Médicos de urgencia ceutíes han denunciado que están atendiendo «más de dos y tres» casos diarios de abusos sexuales y violaciones desde la entrada masiva de inmigrantes registrada a finales de julio. Los facultativos han trasladado esta situación a una delegación de la Organización Médica Colegial (OMC) desplazada hasta Ceuta para conocer de primera mano el estado de los profesionales sanitarios.
El presidente de la OMC, Tomás Cobo Castro, ha descrito como «dramático» el escenario que atraviesa el Servicio de Urgencias del hospital ceutí. Tras reunirse con sus médicos, ha asegurado que actualmente afrontan más del doble de asistencias de las habituales, con una carga añadida por la naturaleza de numerosos casos que llegan al centro sanitario.
«No son urgencias de rutina», ha advertido Cobo.

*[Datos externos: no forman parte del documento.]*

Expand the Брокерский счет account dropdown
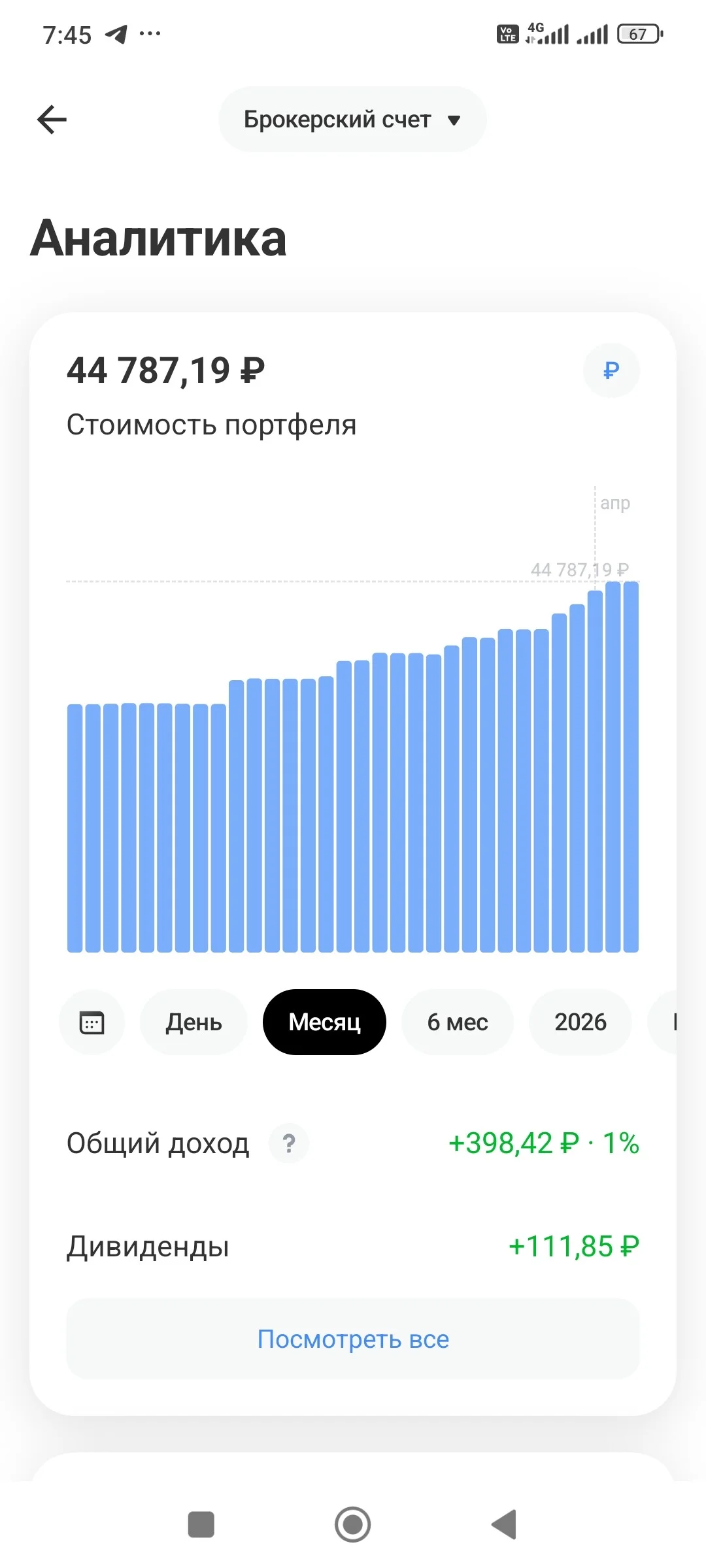 (x=353, y=120)
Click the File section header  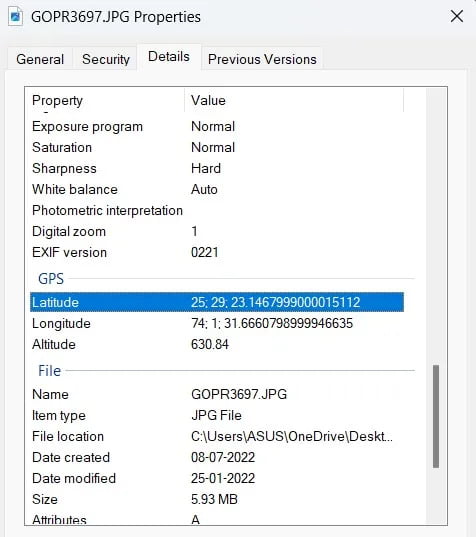pos(49,371)
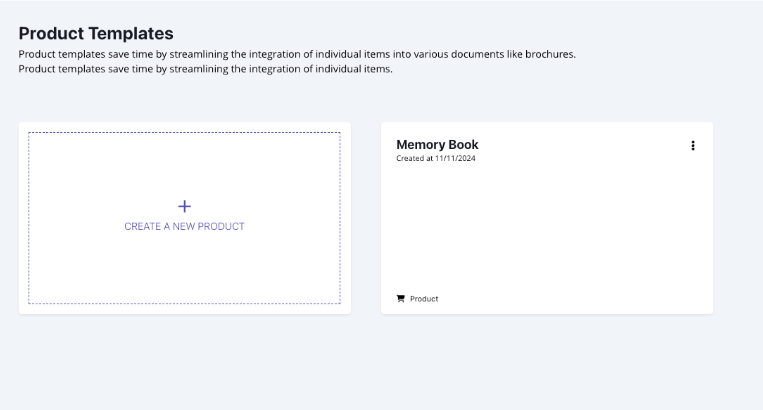763x410 pixels.
Task: Click inside the dashed create-product box
Action: [184, 260]
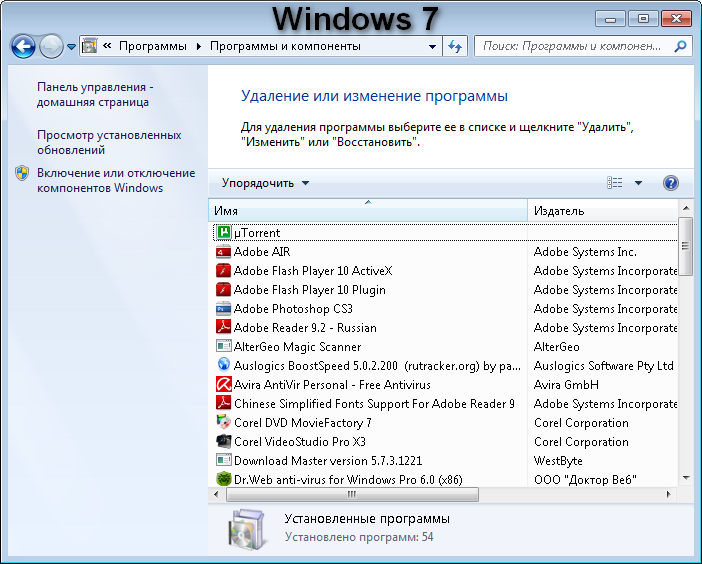702x564 pixels.
Task: Select the Dr.Web anti-virus icon
Action: 224,480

Según el relato trasladado por los profesionales, entre las atenciones predominan heridas derivadas de reyertas, abusos sexuales y violaciones, llegando a contabilizar, según sus palabras, «más de dos y tres al día». Una realidad asistencial que contrasta con el relato del Gobierno sobre la evolución de la seguridad en la ciudad y que los médicos conocen directamente por los pacientes que llegan a Urgencias.
La presión está teniendo además consecuencias sobre la plantilla. El presidente de la OMC ha explicado que llegan ambulancias con cuatro o cinco pacientes simultáneamente y ha alertado de que los profesionales se encuentran en una situación de «extenuación máxima». Ya se han producido bajas laborales y, según ha avisado, podrían aumentar si no llegan refuerzos.

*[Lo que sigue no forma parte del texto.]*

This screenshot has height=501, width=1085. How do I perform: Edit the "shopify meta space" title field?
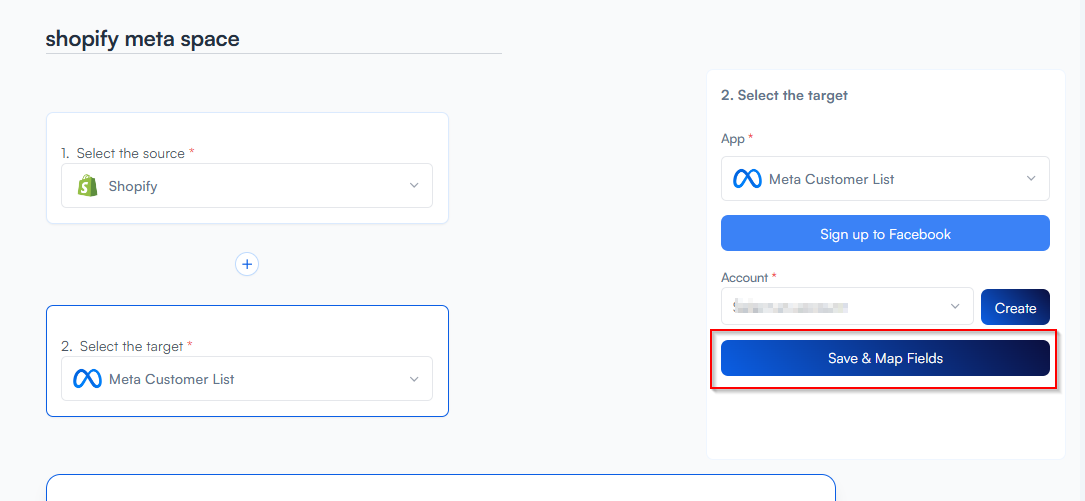pyautogui.click(x=143, y=39)
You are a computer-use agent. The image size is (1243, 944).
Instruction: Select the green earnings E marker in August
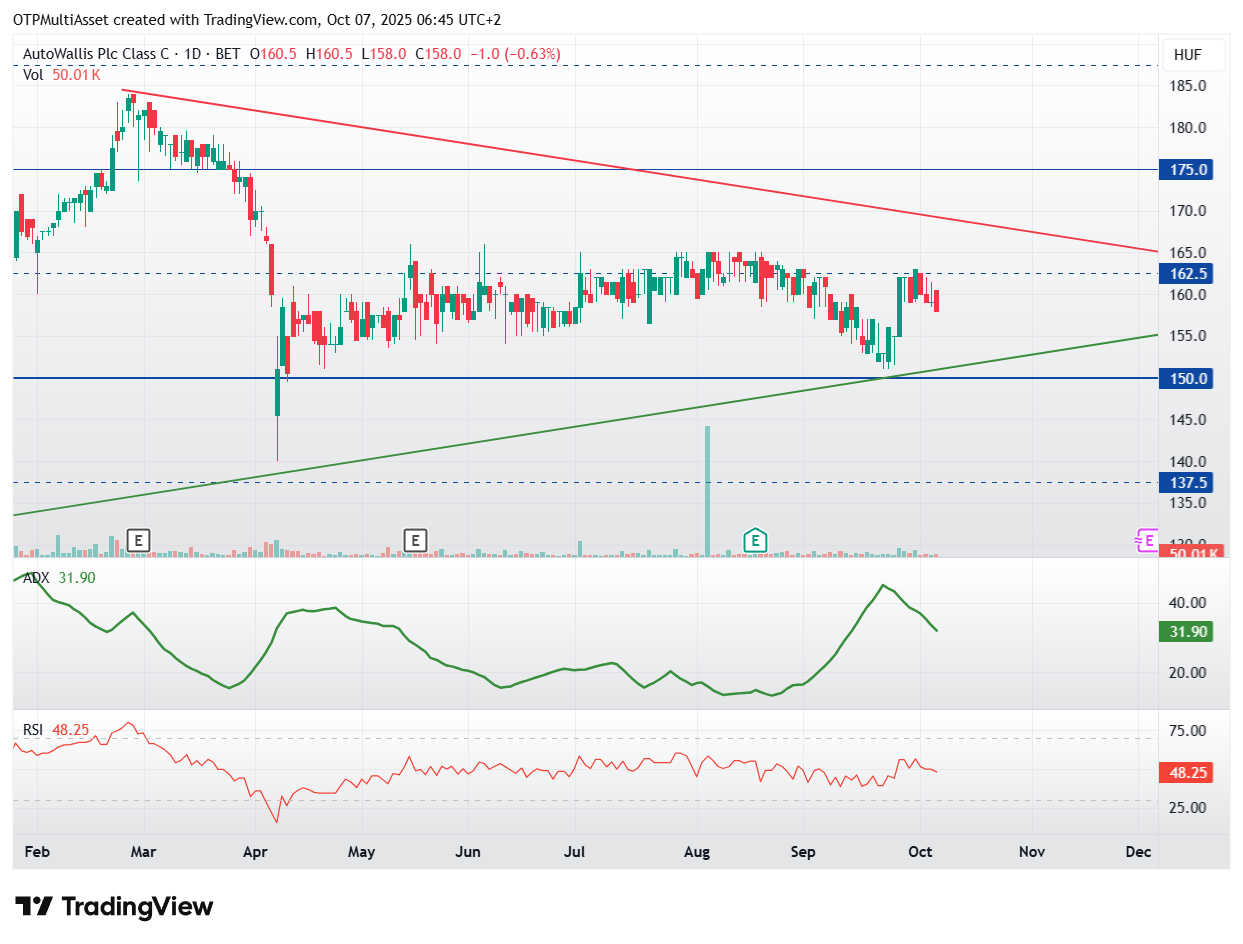point(756,541)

La delegación también se ha reunido con la consejera de Sanidad y Servicios Sociales, Nabila Benzina, quien les ha transmitido su «extrema preocupación» ante la ausencia de soluciones. La OMC plantea ahora mantener una interlocución directa con el Ministerio de Sanidad y reclama medidas capaces de atraer facultativos a Ceuta mediante estabilidad laboral, mejores condiciones económicas y facilidades de vivienda. También ha puesto a disposición de los médicos programas de apoyo psicológico y ha enviado profesionales voluntarios para evaluar la situación sobre el terreno.

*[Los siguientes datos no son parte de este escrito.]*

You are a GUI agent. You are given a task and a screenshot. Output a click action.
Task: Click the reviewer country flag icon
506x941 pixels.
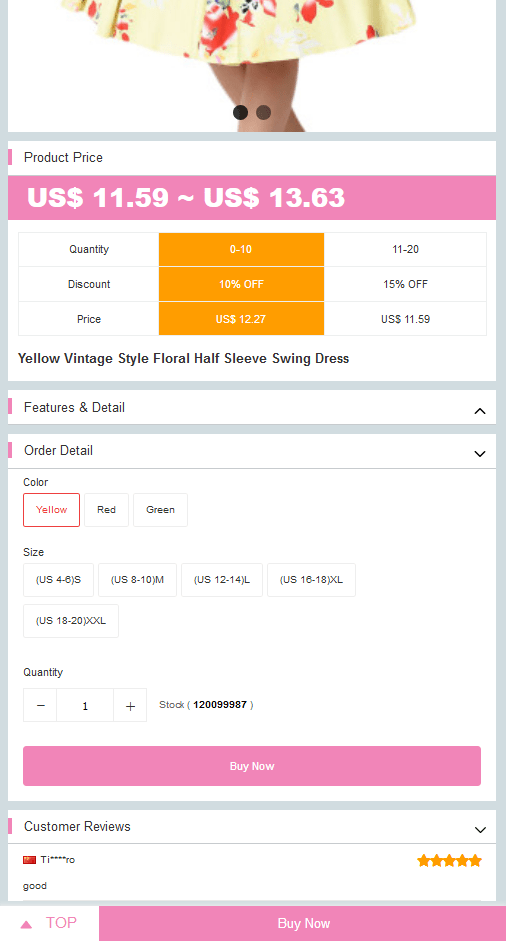click(x=29, y=860)
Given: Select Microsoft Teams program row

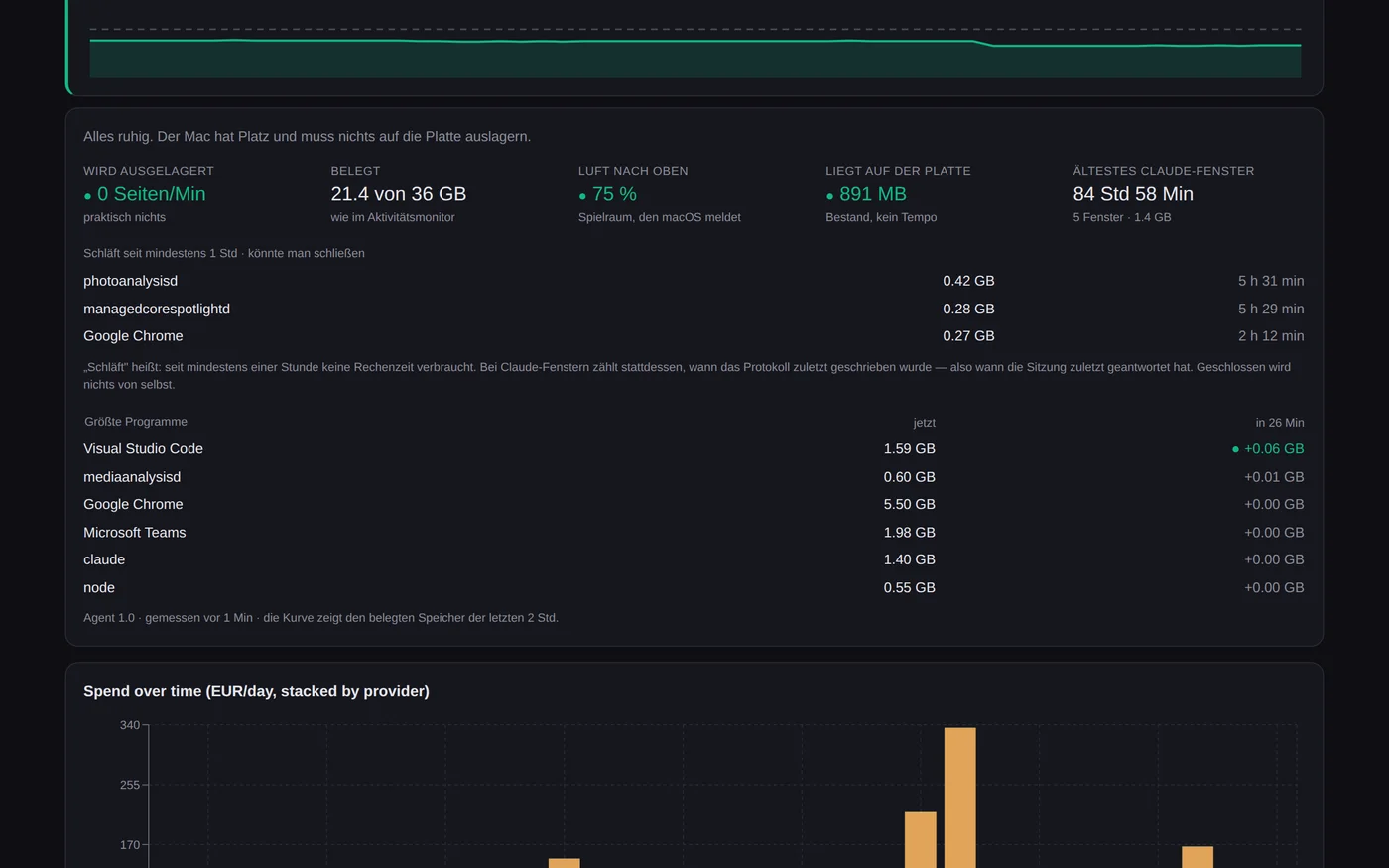Looking at the screenshot, I should click(694, 533).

El responsable jurídico de la organización, Ricardo de Lorenzo, ha recordado que Ceuta y Melilla ya cuentan desde 2023 con la consideración de zonas con plazas de difícil cobertura y sostiene que la crisis actual ha agravado todavía más ese problema estructural. A su juicio, la dimensión de lo ocurrido obliga también a abordar el asunto desde las instituciones europeas.
El presidente del Colegio Oficial de Médicos de Ceuta, Enrique Roviralta, ha elevado el tono contra la respuesta institucional. «No hay derecho a lo que los ceutíes estamos viviendo», ha afirmado, antes de denunciar que la ciudad se encuentra en un «punto muerto» marcado, a su juicio, por la «inacción» del Gobierno. «No hay derecho a que en Ceuta estemos secuestrados en nuestra propia ciudad», ha añadido.
Roviralta ha concluido reclamando una actuación inmediata ante una situación que, según los testimonios recogidos por la OMC, está llevando al límite tanto al sistema sanitario como a sus trabajadores: «Necesitamos una solución urgente, no se puede esperar más».